Pre-Wedding Jitters: Reasons NOT to Call it OffFeeling Un-Frisky?
Relax. This temporary lull in your sex life is not an indication that you're destined for a lifetime of bedroom boredom. Rather, it's probably a reaction to stress. (Let's face it -- fussing with florists, favors, and first dance songs are not exactly aphrodisiacs.) It's totally natural and is no indication of the road ahead. Just you wait -- that honeymoon will heat things up again!
The Ex Factor
Your fiance's ex keeps coming up like a bad meal, and suddenly you're feeling threatened, like maybe he/she really still carries a torch. Don't do anything drastic. Share your feelings with your spouse-to-be in a non-confrontational way. Take a romantic weekend getaway to reconnect -- and prove your love for one another all over again.
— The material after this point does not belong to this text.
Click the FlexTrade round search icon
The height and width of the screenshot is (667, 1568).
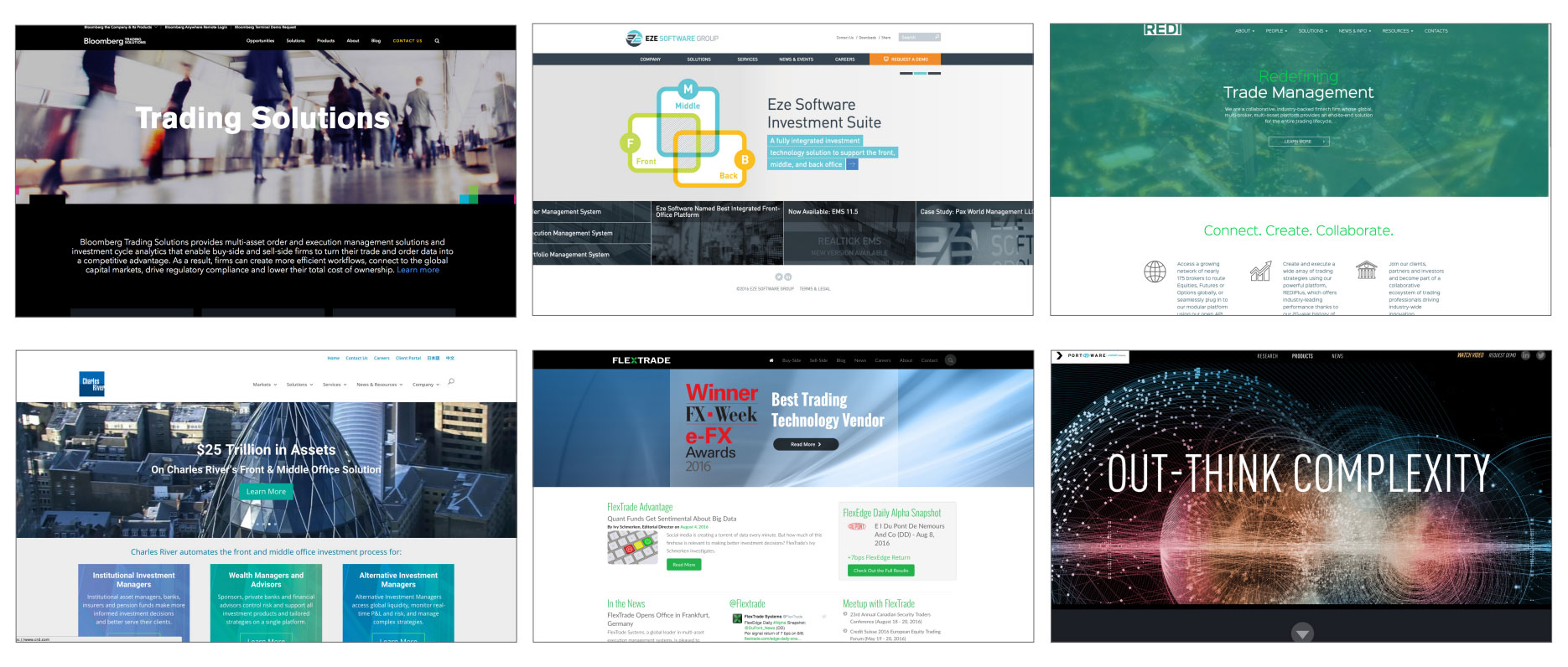click(950, 360)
It's normal to feel especially sensitive on your way to the altar.
Fed Up Forever?
Is she or he getting on your nerves? Do you suddenly have a low threshold for that messy desk, those unwashed dishes, or that loud sneezing? It's okay. The engagement period is not always happy camping -- pre-wedding stress can make you more irritable, impatient, and easily annoyed. If, out of the blue, his or her friends start bugging you and those habits are driving you berserk, take a deep breath. Recognize that you're extra moody -- and do your best to keep things in perspective.
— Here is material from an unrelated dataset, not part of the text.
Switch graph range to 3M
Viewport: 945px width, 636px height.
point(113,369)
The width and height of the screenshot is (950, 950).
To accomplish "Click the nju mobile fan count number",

Two weeks before the big bash, you find that you're panicked -- you're sweating, shaking, losing sleep, and not eating. While this is not healthy, it is normal. You're about to make a commitment for the rest of your life and you're staring that notion right in the eye. Try your best to relax and be healthy. Your nerves will eventually return to a normal state.
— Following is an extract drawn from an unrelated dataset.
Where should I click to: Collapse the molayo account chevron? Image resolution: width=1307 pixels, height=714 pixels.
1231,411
You love dogs, your sweetie hates 'em. How are you supposed to have the life you want without a furry friend to have and to hold? Or perhaps you're peeved that your to-be's cats (and litter box) need to be a part of your new home together. No matter what the issue, merging your lives is not always smooth sailing. These differences are usually not worth ending the engagement. Realize that compromises are necessary -- give a little and you'll find that you get a lot.
Permanent Problem: Reasons TO Call it Off
On a more serious note, there are relationship problems that lie beyond the world of pre-wedding nerves, peeves, and irritations. If you find yourself facing any of these issues, please do yourself a favor and take steps immediately -- confront the problem head on, consult with family or friends, and/or seek professional help (either individually or together). Prepare a plan of action. Postpone the wedding -- or call it off if the problem seems beyond repair.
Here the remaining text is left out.